An attorney of fierce determination, yet a farm girl at heart, Brodyaga founded the first pro bono law office to represent refugees in U.S. immigration prisons. Her death was universally mourned by defenders of refugees’ and immigrants’ rights.
“That’s terrible news. I’m so sorry for Lisa and for the countless people she has helped over decades of selfless advocacy,” said Carlos César Cuauhtémoc García Hernández, professor of Civil Rights and Civil Liberties at Ohio State University College of Law, and author of “Crimmigration,” a legal textbook and blog.
“There are few people as committed and ferocious as Lisa Brodyaga,” García Hernández said, upon learning she was in hospice. “Whether we know her name or not, immigration lawyers across the United States walk in her shadow and benefit from her creative, brilliant litigation.”
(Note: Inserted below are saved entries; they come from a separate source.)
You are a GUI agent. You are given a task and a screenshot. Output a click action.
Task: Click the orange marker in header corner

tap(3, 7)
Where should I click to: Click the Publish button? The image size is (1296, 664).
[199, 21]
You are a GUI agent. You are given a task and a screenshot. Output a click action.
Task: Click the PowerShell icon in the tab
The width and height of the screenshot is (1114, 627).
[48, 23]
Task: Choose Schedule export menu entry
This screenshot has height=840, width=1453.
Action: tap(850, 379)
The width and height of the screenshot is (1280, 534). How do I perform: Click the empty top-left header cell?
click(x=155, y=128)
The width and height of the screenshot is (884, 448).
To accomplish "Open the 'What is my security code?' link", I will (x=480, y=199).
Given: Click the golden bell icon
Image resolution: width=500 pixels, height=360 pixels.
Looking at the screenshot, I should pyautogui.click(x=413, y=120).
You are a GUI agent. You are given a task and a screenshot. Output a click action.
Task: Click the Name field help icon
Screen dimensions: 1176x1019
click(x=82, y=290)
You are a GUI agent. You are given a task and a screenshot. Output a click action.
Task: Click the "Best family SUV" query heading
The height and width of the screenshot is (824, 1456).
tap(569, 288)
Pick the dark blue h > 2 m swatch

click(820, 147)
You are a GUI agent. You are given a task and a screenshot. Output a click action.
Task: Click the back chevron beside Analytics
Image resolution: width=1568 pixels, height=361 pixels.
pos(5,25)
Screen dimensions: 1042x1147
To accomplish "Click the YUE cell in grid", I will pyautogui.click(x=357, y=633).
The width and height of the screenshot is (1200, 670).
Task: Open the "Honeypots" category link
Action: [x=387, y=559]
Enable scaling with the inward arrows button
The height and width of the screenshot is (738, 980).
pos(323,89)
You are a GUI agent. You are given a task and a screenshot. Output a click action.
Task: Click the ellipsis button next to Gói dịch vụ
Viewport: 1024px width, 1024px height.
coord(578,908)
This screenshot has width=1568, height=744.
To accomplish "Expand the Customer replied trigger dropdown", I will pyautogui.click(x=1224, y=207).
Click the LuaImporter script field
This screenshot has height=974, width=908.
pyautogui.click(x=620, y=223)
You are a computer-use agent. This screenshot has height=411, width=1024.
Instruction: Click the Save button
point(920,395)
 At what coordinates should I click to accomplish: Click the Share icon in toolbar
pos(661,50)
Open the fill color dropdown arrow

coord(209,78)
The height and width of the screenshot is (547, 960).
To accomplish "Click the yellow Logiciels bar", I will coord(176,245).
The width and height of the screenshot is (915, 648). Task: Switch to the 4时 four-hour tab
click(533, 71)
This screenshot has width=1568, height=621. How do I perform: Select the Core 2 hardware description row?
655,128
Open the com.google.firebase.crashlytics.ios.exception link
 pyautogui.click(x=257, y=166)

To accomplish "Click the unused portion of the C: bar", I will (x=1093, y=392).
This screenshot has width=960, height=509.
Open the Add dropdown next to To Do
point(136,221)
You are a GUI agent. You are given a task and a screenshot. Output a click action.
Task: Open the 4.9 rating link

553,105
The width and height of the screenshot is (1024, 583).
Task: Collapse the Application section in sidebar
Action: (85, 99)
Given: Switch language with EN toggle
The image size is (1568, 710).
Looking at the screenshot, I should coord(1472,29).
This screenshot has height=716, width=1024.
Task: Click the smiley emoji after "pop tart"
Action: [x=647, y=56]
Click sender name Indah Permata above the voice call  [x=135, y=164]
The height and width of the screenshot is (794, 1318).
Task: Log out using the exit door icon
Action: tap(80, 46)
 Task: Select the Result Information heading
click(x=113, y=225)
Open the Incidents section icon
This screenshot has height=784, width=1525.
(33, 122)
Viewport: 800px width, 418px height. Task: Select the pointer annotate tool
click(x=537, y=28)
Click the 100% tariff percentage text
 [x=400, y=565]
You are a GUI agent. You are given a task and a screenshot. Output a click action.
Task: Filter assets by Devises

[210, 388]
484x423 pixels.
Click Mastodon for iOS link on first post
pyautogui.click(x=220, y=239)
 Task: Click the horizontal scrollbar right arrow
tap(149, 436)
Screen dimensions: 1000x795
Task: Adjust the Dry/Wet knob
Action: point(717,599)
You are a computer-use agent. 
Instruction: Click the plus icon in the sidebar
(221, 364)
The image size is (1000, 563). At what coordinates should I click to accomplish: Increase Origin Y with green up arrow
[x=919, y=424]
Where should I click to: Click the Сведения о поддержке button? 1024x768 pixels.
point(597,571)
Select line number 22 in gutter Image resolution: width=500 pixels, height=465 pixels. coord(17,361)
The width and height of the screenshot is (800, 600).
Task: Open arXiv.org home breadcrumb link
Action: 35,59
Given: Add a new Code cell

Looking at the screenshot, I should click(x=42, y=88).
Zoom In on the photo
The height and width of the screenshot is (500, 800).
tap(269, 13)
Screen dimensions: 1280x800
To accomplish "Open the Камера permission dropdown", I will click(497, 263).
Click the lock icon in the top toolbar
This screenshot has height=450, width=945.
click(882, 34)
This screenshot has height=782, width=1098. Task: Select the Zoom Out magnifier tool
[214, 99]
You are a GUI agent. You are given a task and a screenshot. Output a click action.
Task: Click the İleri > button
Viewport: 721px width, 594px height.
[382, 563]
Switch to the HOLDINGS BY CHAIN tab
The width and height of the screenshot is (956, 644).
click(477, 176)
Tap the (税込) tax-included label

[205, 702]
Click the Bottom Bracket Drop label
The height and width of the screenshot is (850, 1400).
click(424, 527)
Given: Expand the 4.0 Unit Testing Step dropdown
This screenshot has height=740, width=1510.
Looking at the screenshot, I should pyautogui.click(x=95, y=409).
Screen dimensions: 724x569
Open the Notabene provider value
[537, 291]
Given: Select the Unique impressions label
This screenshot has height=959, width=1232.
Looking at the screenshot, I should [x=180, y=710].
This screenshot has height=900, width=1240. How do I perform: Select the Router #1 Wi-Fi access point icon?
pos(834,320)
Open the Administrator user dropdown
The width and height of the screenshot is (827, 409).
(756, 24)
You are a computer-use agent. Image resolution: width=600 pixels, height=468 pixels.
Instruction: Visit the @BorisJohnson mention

“Lisa was loved by all: prisoners and peasants,” said Patrick Hughes, who worked with her in Proyecto’s early days, and for years thereafter, including in El Salvador’s notorious Mariona prison, where thousands of students, political opponents and suspected guerrillas were detained, tortured and murdered in the 1980s, under a series of U.S.-backed Salvadoran governments.
Lisa founded Proyecto Libertad in 1981, to represent refugees imprisoned at the blandly named Bayview Service and Processing Center, the enormous immigration prison outside Los Fresnos, Texas, commonly known as the corralón, or big corral.
Hughes helped Lisa establish Proyecto Libertad even before he got out of law school.
“Lisa was co-counsel in the U.S. v Jack Elder case, a criminal trial in Houston in 1984 that exonerated the Catholic activists involved in providing comfort and shelter to refugees,” Hughes told Courthouse News.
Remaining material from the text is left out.